Nowadays hypothetically there exists a  huge collection of demographic and clinical information related to the diagnosis, treatment, and history of different  diseases and cancer in particular. Much of this data is drawn from electronic, text-based clinical reports that must be manually curated—a time-intensive process—before it can be used in research. Analyzing this data in an effective way can significantly improve the the reliability and the comprehensibility of diagnosis .

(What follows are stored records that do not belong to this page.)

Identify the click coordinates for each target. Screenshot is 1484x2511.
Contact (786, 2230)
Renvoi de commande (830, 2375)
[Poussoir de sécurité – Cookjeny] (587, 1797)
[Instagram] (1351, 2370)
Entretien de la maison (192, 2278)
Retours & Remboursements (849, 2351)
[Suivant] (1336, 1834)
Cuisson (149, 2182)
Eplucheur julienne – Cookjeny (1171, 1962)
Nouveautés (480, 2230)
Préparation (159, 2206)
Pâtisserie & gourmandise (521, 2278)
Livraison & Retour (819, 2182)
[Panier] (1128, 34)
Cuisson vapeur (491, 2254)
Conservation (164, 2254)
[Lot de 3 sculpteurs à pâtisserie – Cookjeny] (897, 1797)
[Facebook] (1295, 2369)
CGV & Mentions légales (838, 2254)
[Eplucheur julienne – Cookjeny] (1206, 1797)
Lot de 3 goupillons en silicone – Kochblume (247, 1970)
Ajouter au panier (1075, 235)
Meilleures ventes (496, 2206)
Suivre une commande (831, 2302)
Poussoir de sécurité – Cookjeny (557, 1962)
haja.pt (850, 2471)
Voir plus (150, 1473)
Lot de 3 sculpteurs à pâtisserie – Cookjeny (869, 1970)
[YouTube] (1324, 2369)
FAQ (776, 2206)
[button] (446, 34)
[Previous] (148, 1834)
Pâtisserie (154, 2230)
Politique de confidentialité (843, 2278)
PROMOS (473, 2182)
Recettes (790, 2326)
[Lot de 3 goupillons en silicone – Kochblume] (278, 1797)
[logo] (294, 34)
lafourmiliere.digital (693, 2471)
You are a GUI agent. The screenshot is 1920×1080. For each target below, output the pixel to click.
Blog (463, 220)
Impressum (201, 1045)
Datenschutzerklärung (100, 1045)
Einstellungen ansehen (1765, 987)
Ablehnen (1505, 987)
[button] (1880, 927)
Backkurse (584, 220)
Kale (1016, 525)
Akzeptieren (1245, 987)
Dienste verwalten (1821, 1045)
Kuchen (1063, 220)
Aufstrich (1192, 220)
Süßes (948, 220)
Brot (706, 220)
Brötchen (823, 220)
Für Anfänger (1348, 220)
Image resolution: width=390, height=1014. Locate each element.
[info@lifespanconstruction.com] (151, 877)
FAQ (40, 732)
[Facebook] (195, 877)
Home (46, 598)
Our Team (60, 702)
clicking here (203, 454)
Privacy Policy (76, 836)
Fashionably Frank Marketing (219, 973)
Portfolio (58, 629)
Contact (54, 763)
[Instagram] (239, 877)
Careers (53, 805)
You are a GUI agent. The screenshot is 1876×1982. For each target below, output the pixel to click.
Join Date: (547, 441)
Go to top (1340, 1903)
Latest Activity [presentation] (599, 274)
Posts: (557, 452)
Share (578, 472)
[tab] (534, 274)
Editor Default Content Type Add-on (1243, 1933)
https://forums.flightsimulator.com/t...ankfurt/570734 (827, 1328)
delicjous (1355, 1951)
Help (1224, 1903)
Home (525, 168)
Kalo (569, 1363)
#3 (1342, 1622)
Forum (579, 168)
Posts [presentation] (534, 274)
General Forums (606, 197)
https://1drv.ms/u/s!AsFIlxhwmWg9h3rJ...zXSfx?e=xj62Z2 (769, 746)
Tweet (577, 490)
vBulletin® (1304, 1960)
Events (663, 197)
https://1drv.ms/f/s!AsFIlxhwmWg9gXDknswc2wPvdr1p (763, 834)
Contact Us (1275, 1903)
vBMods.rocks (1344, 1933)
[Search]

Applications of Deep Learning in Oncology

  • Cancer Detection From Gene Expression Data
    Due to the high dimensionality and complexity of these data this is not a trivial task. After decades of research there is still uncertainty in the clinical diagnosis of cancer and the identification of tumor-specific markers. A deep learning approach to cancer detection, and to the identification of genes critical for the diagnosis of breast cancer was presented by Danaee P, Ghaeini R, Hendrix DA[20]. They used Stacked Denoising Autoencoder (SDAE) to deeply extract functional features from high dimensional gene expression profiles. Next, evaluated the performance of the extracted representation through supervised classification models to verify the usefulness of the new features in cancer detection; and after that a set of highly interactive genes identified by analyzing the SDAE connectivity matrices. 
  • Cancer Classification

    A research paper published in Nature by Stanford University researchers has shown that their convolutional neural network (CNN) achieves performance on par with all tested experts when classifying skin cancer.[21]



  • Tumor Segmentation

    Accurate estimation of the relative volume of the subcomponents of a brain tumour is critical for monitoring progression, radiotherapy planning, outcome assessment and follow-up studies. For this, accurate delineation of the tumour is required. Manual segmentation poses significant challenges for human experts, both because of the variability of tumour appearance but also because of the need to consult multiple images from different MRI sequences in order to classify tissue type correctly. That is why an automatic segmentation of MRI images is a subject of interest for many research groups today. 

    In the paper [25] it is proposed an automatic segmentation method based on CNN, exploring small 3×3 kernels. The use of small kernels allows designing a deeper architecture, besides having a positive effect against overfitting, given the fewer number of weights in the network. 

  • Assisting Pathologists in Detecting Cancer

    Royal Philips and LabPON[23] announced the  plans to create a digital database of massive aggregated sets of annotated pathology images and big data utilizing Philips IntelliSite Pathology Solution. The database will provide pathologists with a wealth of clinical information for the development of image analytics algorithms for computational pathology and pathology education, while promoting research and discovery to develop new insights for disease assessment, including cancer. The challenge for executing deep learning techniques is having access to a database with sufficient high volume and high quality data from which to develop the algorithms. As one of the largest pathology laboratories in the Netherlands, LabPON will contribute its repository of approximately 300,000 whole slide images (WSI) they prospectively create each year to the database. This will contain de-identified datasets of annotated cases that are manually commented by the pathologist, and will comprise of a wide variety of tissue and disease types, as well as other pertinent diagnostic information to facilitate deep learning.[24]

     [24]

  • Prognosis Detection

    Prognosis provides an estimate of how serious or advanced the stage of cancer, and hence the chances of survival. Staging systems for cancer are critical for predicting the patient’s prognosis but suffer from limitations. Researchers in South Korea utilized deep learning to develop a prediction model for the prognosis of patients suffering from gastric cancer[22] and undergoing treatment (i.e. gastrectomy). They found that deep learning showed superior survival predictive powers compared to other prediction models. 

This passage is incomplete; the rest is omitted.